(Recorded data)

● ● ● ●

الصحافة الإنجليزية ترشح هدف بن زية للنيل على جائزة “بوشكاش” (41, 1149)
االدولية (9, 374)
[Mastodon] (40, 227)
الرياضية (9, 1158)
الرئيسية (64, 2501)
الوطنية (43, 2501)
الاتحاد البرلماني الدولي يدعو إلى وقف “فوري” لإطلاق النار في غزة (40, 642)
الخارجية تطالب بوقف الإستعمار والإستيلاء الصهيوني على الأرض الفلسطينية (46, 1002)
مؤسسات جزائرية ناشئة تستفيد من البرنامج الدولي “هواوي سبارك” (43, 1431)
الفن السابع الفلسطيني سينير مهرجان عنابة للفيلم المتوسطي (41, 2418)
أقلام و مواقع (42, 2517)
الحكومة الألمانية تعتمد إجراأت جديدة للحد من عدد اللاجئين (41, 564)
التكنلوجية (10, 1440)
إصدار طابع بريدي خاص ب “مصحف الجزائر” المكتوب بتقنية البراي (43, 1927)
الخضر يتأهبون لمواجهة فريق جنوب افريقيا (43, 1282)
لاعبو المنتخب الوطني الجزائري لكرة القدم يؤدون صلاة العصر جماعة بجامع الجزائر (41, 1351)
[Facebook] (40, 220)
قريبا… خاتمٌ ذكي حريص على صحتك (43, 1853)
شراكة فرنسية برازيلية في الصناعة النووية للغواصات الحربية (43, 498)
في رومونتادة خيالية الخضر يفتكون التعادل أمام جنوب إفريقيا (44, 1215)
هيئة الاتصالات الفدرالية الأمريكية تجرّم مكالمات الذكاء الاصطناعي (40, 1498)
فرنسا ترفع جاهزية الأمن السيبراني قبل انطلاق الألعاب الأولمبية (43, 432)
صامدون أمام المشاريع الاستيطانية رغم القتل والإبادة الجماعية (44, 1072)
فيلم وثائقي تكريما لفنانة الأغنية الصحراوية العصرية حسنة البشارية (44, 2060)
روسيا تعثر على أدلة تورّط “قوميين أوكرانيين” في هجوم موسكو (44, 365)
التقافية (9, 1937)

● ● ● ●

» **Task description**: Go through the records and output them all, word for word.

» **Exercise answer**:
الصحافة الإنجليزية ترشح هدف بن زية للنيل على جائزة “بوشكاش” (41, 1149)
االدولية (9, 374)
[Mastodon] (40, 227)
الرياضية (9, 1158)
الرئيسية (64, 2501)
الوطنية (43, 2501)
الاتحاد البرلماني الدولي يدعو إلى وقف “فوري” لإطلاق النار في غزة (40, 642)
الخارجية تطالب بوقف الإستعمار والإستيلاء الصهيوني على الأرض الفلسطينية (46, 1002)
مؤسسات جزائرية ناشئة تستفيد من البرنامج الدولي “هواوي سبارك” (43, 1431)
الفن السابع الفلسطيني سينير مهرجان عنابة للفيلم المتوسطي (41, 2418)
أقلام و مواقع (42, 2517)
الحكومة الألمانية تعتمد إجراأت جديدة للحد من عدد اللاجئين (41, 564)
التكنلوجية (10, 1440)
إصدار طابع بريدي خاص ب “مصحف الجزائر” المكتوب بتقنية البراي (43, 1927)
الخضر يتأهبون لمواجهة فريق جنوب افريقيا (43, 1282)
لاعبو المنتخب الوطني الجزائري لكرة القدم يؤدون صلاة العصر جماعة بجامع الجزائر (41, 1351)
[Facebook] (40, 220)
قريبا… خاتمٌ ذكي حريص على صحتك (43, 1853)
شراكة فرنسية برازيلية في الصناعة النووية للغواصات الحربية (43, 498)
في رومونتادة خيالية الخضر يفتكون التعادل أمام جنوب إفريقيا (44, 1215)
هيئة الاتصالات الفدرالية الأمريكية تجرّم مكالمات الذكاء الاصطناعي (40, 1498)
فرنسا ترفع جاهزية الأمن السيبراني قبل انطلاق الألعاب الأولمبية (43, 432)
صامدون أمام المشاريع الاستيطانية رغم القتل والإبادة الجماعية (44, 1072)
فيلم وثائقي تكريما لفنانة الأغنية الصحراوية العصرية حسنة البشارية (44, 2060)
روسيا تعثر على أدلة تورّط “قوميين أوكرانيين” في هجوم موسكو (44, 365)
التقافية (9, 1937)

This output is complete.